HOW TO COMPLETE THIS TASK:
Retype the line where "This screenshot has height=266, width=327." appears and each line that follows it down to the last line of the records below. Leave the pictures out.

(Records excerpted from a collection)
○ ○ ○ ○
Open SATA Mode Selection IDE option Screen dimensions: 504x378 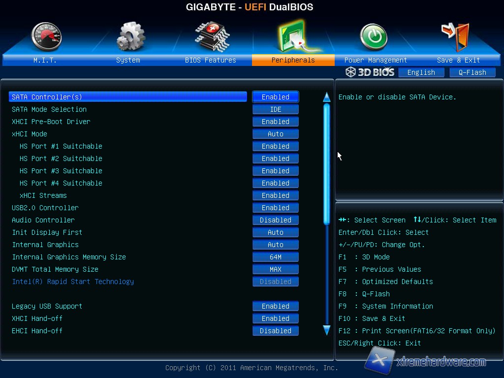tap(276, 109)
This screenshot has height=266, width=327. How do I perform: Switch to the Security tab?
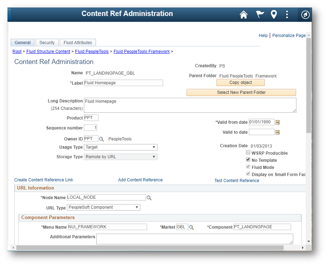(x=47, y=43)
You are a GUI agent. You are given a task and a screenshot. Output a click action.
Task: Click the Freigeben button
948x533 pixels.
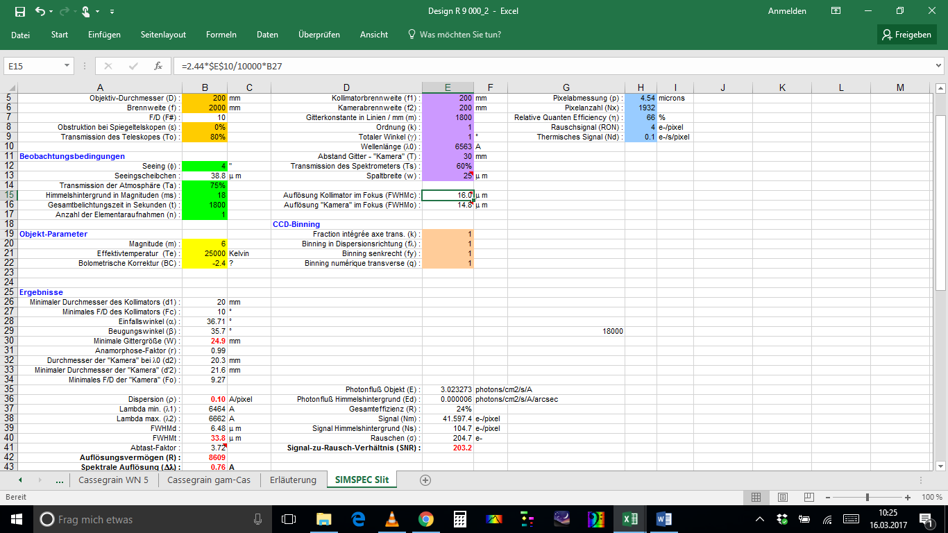906,34
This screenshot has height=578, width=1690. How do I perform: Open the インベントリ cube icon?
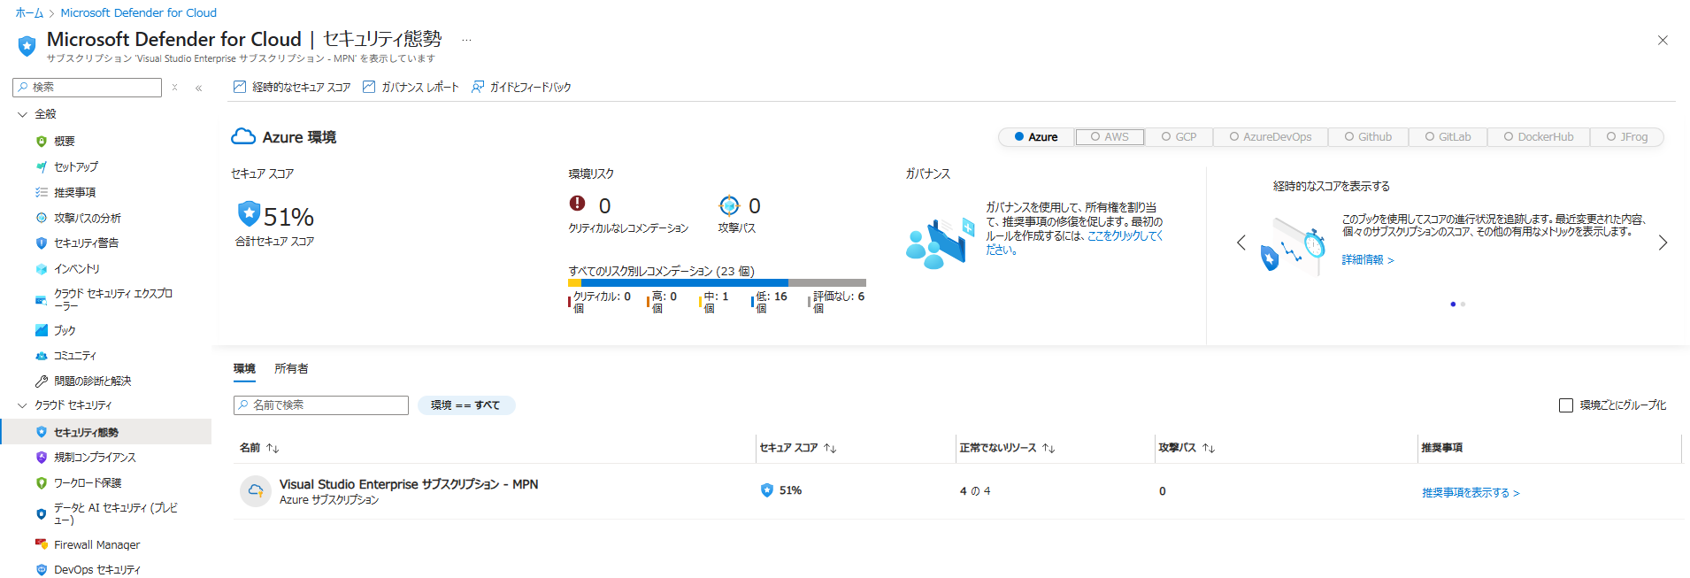42,269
○ ○ ○ ○
YOUR SOLUTION:
This screenshot has height=266, width=327. How do I perform: Switch to the Security tab?
(x=47, y=43)
You are a GUI agent. You are given a task and a screenshot. Output a click action.
Task: Click the Freigeben button
948x533 pixels.
906,34
This screenshot has height=578, width=1690. How do I perform: Open the インベントリ cube icon?
42,269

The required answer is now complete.